YOUR TASKS »
- A) Print the part of the passage on Wesfarmers executive pay from "According to our" to "next AGM [3].".
- B) Decide whether each statement agrees with the passage on Wesfarmers executive pay. For each, answer yes or no and quote the words from the passage that settle it.
(i) The vote on the remuneration report produced a 21.45 percent disapproval.
(ii) At least one resolution failed at the 2019 AGM.
(iii) A first-strike occurs when 10 percent of shareholders vote against the adoption of the remuneration report.

EXCERPTED PASSAGE »
--------

Wesfarmers, which owns some of Australia’s most recognizable brands, sees concerns from shareholders and proxy advisors regarding its CEO and executive pay during the last proxy season

Wesfarmers, one of the biggest conglomerates in Australia, saw concern from its shareholders with a negative response during the recent 2019 Annual General Meeting (AGM) that was held last November 14, 2019.

Although all resolutions were passed, there was a large number of shareholders that voted against the adoption of the remuneration report, resulting in a 21.45 percent disapproval. One of the biggest causes of the pessimistic response from shareholders was due to proxy advisor ISS advising investors to go against the remuneration report because of an “excessive” compensation plan.

Although Wesfarmers’ demerger from Coles supermarket resulted in a 360 percent increase in after-tax profit to AUD 5.5 billion, the company will neither give incentive nor penalize its executives [1].

Shareholders were concerned over the pay for both Chief Executive Officer (CEO) Robert Scott and Independent Chairman Michael Chaney [2]. Mr. Scott has received over AUD 4 million in total realized pay and Mr. Chaney has received AUD 780,000 in total compensation, which ISS claims is higher than its industry peers.

CGLytics Pay for Performance Analysis

According to our CGLytics analysis, Wesfarmers has a higher CEO total realized pay over three years than its three-year increase in total shareholder return (TSR), when compared against its country and industry peers.

This misalignment of the CEO pay compared to company performance may have been the cause of the company almost undergoing a first-strike. A first-strike occurs when 25 percent of shareholders vote against the adoption of the remuneration report and the company would need to either amend or justify its remuneration policies before the next AGM [3].

Wesfarmers Limited's CEO Pay for Performance

wesfarmers CEO pay
Source: CGLytics Data and Analytics

Not only was there concern over the CEO pay for Wesfarmers, but the ambiguous changes in awards policies [4]. This was also seen as an issue for other proxy firms such as Glass Lewis and the Australian Shareholders’ Association (ASA).

What is the KEEPP bonus scheme?

The 2016 and 2017 Key Executive Equity Performance Plan (KEEPP) bonus had been cancelled following the demerger of Coles supermarket, but a bonus will be rewarded with the same principles as KEEPP, however with different performance conditions.

--------

Records for locating described items

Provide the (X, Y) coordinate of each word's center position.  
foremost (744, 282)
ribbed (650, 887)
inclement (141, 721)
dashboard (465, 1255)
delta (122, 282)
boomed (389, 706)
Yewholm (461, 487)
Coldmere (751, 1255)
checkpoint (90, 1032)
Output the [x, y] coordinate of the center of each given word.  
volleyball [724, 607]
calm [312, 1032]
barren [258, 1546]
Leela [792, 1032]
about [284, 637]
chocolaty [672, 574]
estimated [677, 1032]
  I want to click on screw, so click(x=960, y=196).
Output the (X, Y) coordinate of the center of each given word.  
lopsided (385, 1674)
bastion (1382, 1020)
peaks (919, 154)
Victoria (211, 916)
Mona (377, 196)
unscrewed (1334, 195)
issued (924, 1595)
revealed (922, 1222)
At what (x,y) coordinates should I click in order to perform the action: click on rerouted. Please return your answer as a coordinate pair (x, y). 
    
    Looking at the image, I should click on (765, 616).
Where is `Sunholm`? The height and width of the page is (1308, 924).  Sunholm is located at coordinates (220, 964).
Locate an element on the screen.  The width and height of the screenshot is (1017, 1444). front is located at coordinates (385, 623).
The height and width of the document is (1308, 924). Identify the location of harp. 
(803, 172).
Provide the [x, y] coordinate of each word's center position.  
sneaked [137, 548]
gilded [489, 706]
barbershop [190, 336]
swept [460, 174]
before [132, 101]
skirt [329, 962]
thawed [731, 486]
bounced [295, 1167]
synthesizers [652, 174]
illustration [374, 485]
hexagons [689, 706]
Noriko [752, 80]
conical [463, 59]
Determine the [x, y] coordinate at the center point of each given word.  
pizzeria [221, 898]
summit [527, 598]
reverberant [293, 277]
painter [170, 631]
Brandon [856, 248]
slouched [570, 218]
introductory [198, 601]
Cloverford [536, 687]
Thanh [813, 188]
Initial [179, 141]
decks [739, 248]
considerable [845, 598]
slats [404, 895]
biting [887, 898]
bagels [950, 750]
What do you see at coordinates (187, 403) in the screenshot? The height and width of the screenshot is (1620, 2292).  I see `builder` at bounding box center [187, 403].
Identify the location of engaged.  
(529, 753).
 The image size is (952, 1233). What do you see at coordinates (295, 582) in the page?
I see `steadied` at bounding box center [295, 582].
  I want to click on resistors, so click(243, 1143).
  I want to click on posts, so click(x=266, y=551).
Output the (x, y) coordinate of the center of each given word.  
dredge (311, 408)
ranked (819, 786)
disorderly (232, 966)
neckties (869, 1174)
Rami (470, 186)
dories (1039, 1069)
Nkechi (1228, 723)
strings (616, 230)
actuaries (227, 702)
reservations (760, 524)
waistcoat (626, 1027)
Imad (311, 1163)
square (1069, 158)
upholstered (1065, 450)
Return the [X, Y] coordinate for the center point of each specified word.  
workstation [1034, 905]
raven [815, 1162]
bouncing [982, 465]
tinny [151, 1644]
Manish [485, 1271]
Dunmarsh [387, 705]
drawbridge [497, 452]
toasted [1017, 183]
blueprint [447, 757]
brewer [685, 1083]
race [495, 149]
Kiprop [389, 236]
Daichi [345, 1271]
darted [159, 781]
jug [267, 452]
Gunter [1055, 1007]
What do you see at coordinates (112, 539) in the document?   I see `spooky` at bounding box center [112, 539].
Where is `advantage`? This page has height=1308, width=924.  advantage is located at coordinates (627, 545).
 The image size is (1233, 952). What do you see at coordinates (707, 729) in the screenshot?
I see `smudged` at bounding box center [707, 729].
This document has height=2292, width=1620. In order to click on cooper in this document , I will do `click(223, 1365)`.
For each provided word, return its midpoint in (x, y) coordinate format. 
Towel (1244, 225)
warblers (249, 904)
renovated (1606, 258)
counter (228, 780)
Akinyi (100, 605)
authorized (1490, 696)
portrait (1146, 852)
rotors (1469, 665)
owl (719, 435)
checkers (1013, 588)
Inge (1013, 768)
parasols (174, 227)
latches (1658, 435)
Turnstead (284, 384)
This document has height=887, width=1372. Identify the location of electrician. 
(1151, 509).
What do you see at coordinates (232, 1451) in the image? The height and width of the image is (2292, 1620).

--------

RESULTS OF THE TASKS »
- A)
According to our CGLytics analysis, Wesfarmers has a higher CEO total realized pay over three years than its three-year increase in total shareholder return (TSR), when compared against its country and industry peers.

This misalignment of the CEO pay compared to company performance may have been the cause of the company almost undergoing a first-strike. A first-strike occurs when 25 percent of shareholders vote against the adoption of the remuneration report and the company would need to either amend or justify its remuneration policies before the next AGM [3].

- B)
(i) Yes: "resulting in a 21.45 percent disapproval"
(ii) No: "Although all resolutions were passed"
(iii) No: "A first-strike occurs when 25 percent of shareholders vote against the adoption of the remuneration report"